Work item: Beneath this instruction is a listing. Transcribe from it only the stretch from the line with "Given: Open kirk_bondad's profile picture" through the line with "The image size is (1000, 959).", both end lines included, exactly as written.
Material for this exercise section start
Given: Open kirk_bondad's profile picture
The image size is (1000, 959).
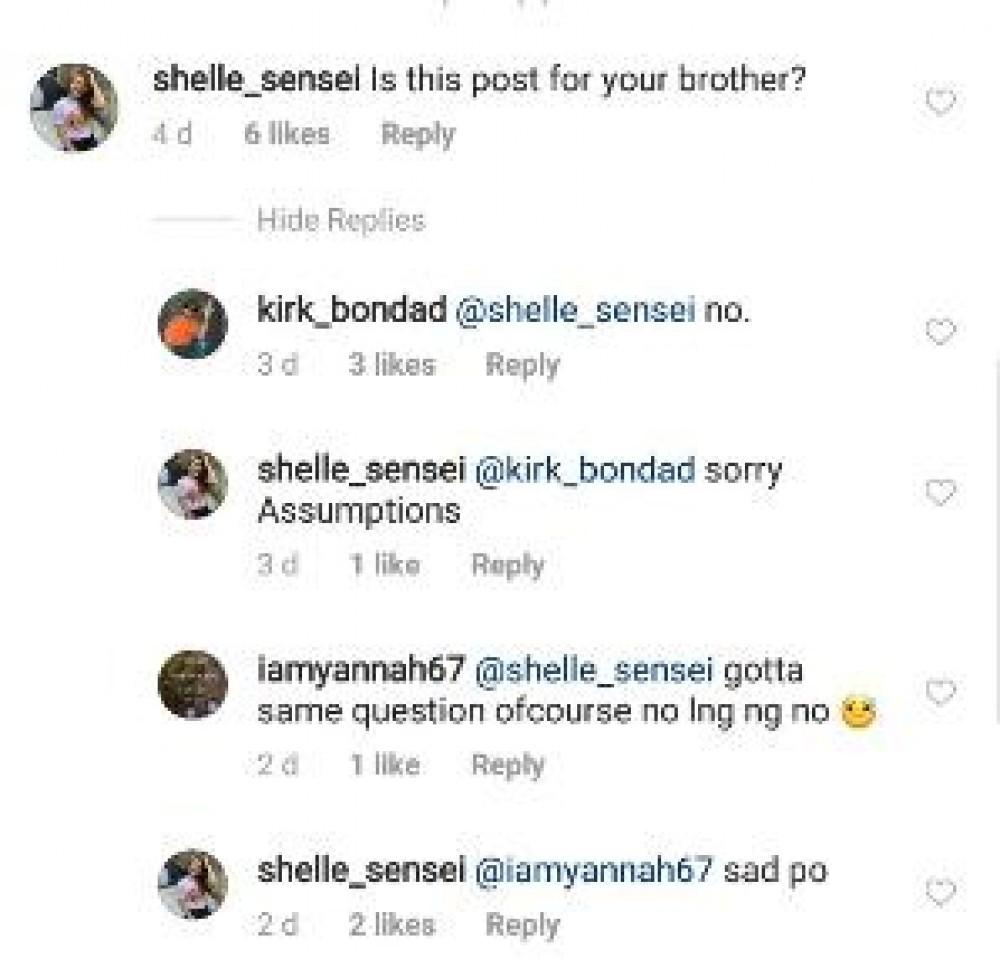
Material for this exercise section end
Material for this exercise section start
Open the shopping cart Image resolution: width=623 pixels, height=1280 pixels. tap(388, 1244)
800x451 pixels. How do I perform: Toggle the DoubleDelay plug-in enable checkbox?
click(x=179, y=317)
Material for this exercise section end
Expected answer:
Given: Open kirk_bondad's profile picture
The image size is (1000, 959).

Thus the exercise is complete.